_PROMPT_. Your reply should be a single number, the count of lines in the records that contain "review".

_MATERIAL FOR THIS EXERCISE_.
──────────────────────────────

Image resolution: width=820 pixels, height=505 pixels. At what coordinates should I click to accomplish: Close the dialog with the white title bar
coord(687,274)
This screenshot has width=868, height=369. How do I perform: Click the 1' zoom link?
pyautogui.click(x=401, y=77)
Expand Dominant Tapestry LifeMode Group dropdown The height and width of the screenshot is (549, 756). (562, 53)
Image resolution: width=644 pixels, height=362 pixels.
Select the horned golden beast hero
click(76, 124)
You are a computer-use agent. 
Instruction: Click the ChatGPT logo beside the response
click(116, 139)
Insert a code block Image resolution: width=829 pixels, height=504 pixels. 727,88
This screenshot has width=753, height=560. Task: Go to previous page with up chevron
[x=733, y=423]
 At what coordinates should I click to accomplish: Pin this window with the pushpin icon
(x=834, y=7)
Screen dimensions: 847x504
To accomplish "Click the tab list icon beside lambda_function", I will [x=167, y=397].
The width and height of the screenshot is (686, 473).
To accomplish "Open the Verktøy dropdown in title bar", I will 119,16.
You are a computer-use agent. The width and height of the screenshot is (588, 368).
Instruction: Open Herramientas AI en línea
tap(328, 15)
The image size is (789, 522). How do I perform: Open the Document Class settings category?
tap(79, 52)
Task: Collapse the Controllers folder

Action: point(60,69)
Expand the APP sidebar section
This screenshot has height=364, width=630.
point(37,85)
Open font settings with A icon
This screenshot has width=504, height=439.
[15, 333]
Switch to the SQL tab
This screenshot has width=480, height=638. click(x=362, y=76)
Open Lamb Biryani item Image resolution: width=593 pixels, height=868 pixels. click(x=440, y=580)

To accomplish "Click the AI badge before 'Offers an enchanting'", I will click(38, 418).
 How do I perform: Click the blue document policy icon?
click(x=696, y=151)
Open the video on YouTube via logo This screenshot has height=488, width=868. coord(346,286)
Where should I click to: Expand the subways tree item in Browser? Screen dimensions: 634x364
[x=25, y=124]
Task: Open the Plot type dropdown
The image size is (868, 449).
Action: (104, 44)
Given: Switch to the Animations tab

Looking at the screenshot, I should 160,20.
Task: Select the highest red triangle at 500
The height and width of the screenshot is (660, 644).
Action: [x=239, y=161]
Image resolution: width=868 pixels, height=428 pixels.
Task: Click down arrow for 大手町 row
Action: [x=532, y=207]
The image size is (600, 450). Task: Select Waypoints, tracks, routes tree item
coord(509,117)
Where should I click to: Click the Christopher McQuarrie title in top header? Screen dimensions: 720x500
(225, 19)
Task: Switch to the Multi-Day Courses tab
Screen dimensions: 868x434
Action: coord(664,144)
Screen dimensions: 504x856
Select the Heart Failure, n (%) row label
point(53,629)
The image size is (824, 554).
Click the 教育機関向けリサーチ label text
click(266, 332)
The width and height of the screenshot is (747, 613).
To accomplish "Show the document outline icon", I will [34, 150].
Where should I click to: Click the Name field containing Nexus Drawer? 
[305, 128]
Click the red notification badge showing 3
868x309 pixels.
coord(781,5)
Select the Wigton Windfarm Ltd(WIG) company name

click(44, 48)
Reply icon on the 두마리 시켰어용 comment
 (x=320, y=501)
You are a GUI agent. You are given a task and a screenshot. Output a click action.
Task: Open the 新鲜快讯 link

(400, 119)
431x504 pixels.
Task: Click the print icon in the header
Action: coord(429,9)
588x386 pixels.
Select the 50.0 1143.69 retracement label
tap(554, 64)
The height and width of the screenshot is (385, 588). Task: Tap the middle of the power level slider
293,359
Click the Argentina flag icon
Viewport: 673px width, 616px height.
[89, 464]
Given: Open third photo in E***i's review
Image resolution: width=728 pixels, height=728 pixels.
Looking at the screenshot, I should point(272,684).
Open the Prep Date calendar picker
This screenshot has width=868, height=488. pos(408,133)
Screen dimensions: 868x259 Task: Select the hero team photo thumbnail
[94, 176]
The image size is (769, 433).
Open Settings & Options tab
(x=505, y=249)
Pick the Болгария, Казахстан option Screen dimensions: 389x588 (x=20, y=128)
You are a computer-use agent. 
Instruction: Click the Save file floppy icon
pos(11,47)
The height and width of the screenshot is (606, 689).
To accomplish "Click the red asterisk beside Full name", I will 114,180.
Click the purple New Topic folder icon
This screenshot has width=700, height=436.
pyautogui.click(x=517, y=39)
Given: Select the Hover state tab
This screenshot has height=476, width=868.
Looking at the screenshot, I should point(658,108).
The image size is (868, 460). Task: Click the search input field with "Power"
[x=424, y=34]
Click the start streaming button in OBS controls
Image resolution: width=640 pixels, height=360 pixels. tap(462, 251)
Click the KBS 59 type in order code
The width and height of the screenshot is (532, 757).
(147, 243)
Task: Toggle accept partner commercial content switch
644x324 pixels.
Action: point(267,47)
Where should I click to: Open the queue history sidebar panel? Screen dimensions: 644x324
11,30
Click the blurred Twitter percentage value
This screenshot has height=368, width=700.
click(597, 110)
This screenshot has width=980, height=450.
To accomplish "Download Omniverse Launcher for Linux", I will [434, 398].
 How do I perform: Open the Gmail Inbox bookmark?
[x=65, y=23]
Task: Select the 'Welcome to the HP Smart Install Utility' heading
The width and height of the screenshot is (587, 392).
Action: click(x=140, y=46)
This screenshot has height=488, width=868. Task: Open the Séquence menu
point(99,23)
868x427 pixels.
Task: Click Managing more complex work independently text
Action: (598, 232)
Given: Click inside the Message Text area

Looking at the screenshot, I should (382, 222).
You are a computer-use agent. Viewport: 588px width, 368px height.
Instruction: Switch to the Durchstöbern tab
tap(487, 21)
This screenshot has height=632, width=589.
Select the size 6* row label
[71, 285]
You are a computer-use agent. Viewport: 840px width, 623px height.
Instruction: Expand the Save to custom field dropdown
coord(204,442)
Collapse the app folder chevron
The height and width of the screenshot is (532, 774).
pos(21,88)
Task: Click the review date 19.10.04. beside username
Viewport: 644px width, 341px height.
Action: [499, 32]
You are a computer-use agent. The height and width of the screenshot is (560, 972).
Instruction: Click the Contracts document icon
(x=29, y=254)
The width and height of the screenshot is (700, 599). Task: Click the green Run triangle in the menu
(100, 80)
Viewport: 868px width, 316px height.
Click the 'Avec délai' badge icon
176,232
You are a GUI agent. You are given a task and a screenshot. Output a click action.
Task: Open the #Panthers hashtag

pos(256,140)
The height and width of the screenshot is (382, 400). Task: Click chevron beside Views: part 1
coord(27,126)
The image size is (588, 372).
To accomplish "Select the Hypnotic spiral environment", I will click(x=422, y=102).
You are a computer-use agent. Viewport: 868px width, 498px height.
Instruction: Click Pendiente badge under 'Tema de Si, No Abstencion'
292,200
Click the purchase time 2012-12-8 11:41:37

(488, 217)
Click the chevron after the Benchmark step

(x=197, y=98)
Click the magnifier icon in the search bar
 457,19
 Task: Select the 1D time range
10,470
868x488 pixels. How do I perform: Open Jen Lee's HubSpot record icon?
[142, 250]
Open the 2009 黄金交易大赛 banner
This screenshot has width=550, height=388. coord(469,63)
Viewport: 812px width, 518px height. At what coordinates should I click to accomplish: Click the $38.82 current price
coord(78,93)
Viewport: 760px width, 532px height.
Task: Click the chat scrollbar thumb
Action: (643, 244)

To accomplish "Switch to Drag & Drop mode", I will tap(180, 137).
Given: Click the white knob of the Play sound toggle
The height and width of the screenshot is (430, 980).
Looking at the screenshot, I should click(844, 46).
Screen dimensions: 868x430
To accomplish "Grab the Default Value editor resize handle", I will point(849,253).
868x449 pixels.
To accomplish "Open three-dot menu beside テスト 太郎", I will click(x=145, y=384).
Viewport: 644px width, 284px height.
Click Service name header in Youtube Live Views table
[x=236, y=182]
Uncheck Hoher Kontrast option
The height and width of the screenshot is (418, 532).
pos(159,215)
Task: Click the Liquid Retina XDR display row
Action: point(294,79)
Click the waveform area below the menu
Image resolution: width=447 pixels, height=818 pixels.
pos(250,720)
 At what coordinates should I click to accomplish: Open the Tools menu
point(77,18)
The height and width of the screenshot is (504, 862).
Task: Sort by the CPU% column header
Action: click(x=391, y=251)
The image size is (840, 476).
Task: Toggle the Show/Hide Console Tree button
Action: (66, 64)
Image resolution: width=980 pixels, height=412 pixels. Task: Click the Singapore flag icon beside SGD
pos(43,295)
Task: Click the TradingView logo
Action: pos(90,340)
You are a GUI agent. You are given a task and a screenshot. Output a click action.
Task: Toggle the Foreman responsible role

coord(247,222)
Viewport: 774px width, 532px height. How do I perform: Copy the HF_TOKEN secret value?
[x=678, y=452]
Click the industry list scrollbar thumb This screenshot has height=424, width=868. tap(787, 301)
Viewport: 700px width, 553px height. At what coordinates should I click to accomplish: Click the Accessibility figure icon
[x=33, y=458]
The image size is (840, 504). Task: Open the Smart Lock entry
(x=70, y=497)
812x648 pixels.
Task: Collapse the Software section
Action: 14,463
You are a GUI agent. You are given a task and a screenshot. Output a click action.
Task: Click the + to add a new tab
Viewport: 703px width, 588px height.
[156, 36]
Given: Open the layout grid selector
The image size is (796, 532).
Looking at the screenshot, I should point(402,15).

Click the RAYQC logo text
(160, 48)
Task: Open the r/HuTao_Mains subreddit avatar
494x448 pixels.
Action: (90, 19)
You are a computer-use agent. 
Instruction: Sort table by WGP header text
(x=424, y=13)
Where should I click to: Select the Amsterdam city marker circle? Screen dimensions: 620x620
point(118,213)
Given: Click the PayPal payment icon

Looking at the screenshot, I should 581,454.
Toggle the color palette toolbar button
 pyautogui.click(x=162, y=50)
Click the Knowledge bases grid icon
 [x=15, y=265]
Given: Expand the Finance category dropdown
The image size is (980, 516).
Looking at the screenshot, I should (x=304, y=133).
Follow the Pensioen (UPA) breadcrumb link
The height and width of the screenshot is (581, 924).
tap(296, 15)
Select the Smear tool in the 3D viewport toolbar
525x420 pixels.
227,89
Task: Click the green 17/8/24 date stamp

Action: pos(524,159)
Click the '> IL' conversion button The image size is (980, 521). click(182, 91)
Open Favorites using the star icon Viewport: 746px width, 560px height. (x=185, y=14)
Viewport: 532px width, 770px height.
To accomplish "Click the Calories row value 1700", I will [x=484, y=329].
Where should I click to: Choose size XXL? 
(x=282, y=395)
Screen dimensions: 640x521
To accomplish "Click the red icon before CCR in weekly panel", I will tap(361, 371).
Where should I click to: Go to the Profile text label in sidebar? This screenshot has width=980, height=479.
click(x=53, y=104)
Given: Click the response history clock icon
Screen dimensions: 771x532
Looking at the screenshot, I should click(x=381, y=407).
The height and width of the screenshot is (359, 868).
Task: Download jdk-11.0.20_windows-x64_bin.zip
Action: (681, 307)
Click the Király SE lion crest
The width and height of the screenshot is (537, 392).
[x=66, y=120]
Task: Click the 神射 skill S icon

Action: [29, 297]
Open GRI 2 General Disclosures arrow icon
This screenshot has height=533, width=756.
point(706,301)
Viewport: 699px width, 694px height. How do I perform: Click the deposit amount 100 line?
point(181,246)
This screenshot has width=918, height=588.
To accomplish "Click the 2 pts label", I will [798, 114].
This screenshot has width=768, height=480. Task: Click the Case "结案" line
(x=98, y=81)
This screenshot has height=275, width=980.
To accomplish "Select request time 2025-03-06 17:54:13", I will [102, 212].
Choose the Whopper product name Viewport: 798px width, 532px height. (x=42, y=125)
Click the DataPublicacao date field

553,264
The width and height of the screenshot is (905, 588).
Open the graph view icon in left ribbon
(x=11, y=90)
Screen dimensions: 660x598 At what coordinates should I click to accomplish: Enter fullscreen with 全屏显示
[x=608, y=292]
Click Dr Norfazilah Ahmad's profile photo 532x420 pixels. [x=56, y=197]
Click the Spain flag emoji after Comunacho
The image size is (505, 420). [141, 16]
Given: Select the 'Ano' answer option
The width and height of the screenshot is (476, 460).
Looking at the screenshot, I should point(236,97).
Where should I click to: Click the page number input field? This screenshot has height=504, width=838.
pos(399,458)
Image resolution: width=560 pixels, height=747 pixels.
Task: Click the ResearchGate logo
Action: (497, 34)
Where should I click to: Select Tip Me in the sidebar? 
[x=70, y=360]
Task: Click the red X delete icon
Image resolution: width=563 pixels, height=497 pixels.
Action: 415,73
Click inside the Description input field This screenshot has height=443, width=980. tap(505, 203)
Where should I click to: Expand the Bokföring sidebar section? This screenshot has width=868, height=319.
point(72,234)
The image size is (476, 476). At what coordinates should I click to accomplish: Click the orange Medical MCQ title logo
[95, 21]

──────────────────────────────

_EXPECTED ANSWER_. 2